Javier Fernández, el desaparecido presidente asturiano, no es Rajoy. Algo evidente no solo por las distintas políticas, que también, sino principalmente por el doble rasero que muestra el PSOE cada vez tiene oportunidad. No sienten cargo de conciencia alguno por defender en Asturias lo contrario a lo que se defiende en Madrid, tampoco les quita el sueño exigir que los demás hagan lo que ellos no se atreven.

Este doble rasero infame que practica la oposición al Partido Popular, indigna a cualquiera con un mínimo de coherencia porque convierte las instituciones en algo secundario y al servicio, no de los ciudadanos, sino de los intereses electorales de los partidos perdedores. La actitud socialista, convierte la Junta General del Principado de Asturias en un órgano auxiliar, un trámite molesto para Javier Fernández que siempre que puede evitarlo lo hará.

Otra de las diferencias entre el que dice ser Presidente de Asturias, pero desiste a ejercer, y Rajoy, es que mientras el Presidente ya cesado del Gobierno de España tiene que comparecer cada semana y por todo, el electo hace menos de un año en Asturias puede, libremente, decidir esconderse sin que casi nadie se lo reproche.

Si lo comparamos con la actitud de plañideras de Ciudadanos, PODEMOS, Izquierda Unida y el propio PSOE en el Congreso de los Diputados, donde exigen que comparezca Rajoy incluso si le ponen una multa de tráfico al bedel de La Moncloa, la actitud de Javier Fernández es aún más hiriente y ofensiva. La exigencia para que comparezca Rajoy, siendo un Presidente en funciones que solo puede gestionar los asuntos ordinarios y con un parlamento que no lo ha elegido, no existe, según informes jurídicos de Moncloa, pero se la inventan como hacen cuando la verdad contradice sus discursos.

Sin las comparecencias de Rajoy, Rivera, Iglesias y sobre todo Sánchez, se quedan sin un micrófono desde el cual lanzar sus mítines de precampaña; y sin argumentos para hilvanar un discurso distinto al lacrimógeno. Necesitan seguir intentando modificar en los despachos lo que los españoles decidieron en las urnas sin que se note, y para ello, para que parezca que hacen algo distinto a jugar al juego de las sillas musicales pero sin música, necesitan inventarse polémicas nuevas, forzando situaciones absurdas, como la de un presidente que explica la declaración de la renta de hace 20 años de un ministro. Sin estas exigencias, y lo absurdo de algunos temas que preguntan, lo único que se oiría en España serían las peinetas de Pablo Iglesias a Sánchez y las suplicas de este a PODEMOS.

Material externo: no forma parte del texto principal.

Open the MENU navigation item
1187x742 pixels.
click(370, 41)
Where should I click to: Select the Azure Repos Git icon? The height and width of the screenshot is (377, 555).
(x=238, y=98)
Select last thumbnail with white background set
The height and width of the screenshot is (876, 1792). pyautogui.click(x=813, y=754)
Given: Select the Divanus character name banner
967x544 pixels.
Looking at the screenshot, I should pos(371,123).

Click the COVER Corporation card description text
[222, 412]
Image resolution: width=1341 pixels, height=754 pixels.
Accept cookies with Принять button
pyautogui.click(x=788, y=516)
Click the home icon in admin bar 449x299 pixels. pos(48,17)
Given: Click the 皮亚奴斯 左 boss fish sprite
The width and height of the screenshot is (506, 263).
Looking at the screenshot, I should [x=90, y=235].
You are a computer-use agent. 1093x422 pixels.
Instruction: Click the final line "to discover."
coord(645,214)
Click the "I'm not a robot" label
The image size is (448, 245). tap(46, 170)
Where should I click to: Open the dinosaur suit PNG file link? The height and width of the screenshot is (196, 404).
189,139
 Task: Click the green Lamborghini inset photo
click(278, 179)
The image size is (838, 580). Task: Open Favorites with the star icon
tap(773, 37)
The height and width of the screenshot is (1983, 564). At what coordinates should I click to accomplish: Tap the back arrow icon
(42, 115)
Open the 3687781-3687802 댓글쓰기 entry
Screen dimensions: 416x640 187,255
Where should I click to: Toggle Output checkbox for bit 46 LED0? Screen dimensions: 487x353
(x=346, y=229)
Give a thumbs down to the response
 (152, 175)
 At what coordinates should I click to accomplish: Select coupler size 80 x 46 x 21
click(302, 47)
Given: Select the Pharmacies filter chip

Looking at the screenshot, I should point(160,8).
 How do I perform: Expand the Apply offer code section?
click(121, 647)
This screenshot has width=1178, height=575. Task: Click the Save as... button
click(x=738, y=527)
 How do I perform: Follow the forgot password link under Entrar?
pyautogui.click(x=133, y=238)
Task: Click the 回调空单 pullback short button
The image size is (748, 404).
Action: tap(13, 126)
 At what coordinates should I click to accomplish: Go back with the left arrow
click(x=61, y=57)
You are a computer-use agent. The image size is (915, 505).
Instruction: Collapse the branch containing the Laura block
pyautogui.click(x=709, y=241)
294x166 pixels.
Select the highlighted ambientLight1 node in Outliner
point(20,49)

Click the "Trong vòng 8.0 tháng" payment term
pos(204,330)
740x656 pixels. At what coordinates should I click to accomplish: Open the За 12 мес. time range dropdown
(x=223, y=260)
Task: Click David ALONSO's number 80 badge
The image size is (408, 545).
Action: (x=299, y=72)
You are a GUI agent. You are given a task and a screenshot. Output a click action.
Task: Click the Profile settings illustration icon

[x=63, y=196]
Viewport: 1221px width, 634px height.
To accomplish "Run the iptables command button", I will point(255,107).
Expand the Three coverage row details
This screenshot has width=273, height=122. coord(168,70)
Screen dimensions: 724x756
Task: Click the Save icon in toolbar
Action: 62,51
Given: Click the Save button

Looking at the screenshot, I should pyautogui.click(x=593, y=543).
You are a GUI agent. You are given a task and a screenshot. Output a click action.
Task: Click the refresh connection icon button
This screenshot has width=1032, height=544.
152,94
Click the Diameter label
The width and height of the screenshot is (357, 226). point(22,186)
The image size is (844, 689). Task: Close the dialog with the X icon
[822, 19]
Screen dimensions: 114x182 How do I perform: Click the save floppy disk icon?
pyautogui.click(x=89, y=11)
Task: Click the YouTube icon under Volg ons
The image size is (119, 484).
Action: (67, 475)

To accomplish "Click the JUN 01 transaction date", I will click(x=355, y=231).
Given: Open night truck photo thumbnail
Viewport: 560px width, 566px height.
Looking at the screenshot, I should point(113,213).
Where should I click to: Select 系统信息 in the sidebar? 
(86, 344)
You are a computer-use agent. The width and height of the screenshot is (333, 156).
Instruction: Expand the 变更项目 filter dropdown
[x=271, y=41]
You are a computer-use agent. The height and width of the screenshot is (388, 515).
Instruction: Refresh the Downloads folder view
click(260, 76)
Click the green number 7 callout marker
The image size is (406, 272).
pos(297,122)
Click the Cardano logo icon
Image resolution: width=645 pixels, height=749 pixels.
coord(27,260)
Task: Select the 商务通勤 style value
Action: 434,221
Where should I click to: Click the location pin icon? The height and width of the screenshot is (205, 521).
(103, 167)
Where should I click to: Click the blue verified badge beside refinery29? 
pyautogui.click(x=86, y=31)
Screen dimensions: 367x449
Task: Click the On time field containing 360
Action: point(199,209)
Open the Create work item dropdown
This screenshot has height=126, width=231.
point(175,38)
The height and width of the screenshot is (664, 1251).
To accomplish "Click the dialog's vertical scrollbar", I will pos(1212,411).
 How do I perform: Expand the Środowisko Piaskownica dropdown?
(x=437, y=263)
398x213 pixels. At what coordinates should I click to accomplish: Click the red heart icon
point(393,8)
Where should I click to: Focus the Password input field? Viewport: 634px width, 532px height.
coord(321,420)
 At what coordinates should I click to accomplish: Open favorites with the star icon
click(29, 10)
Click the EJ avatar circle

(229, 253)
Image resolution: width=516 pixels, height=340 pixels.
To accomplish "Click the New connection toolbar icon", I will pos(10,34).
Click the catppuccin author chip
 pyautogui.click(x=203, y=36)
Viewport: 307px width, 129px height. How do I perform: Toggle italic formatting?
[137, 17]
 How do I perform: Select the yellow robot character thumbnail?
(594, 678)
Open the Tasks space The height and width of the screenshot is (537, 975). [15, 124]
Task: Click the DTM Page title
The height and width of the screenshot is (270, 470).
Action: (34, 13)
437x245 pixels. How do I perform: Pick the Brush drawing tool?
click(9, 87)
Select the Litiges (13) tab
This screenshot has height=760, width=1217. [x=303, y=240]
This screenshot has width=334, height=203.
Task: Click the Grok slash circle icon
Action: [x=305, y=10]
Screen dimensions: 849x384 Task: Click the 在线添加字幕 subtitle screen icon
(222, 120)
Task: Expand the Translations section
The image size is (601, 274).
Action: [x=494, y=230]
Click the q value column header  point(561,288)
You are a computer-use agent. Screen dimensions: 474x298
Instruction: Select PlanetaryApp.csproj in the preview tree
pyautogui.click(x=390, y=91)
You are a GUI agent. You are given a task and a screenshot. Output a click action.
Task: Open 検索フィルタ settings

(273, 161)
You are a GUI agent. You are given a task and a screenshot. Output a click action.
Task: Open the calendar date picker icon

Por el contrario la oposición en Asturias, no necesita de discursos para despistar sino que comparezca Javier Fernández para explicar sus planes. El PSOE asturiano se cree libre para utilizar la prensa a modo Boletín Oficial, mientras que la oposición no lo es para exigir que lo explicado conste en acta.

Así están las cosas. Si los asturianos queremos enterarnos de qué quiere hacer nuestro Presidente en la zona centro de la región, y en que consiste ese consorcio sacado de la manga, pues nos toca pasar por los quioscos.

Frente al surrealismo de exigir a Rajoy que comparezca a dar explicaciones que ni le competen ni tiene que dar, tenemos la cobardía de Javier Fernández que no está en funciones pero que, a efectos prácticos, trabaja como si lo estuviera, solo lo justo y necesario.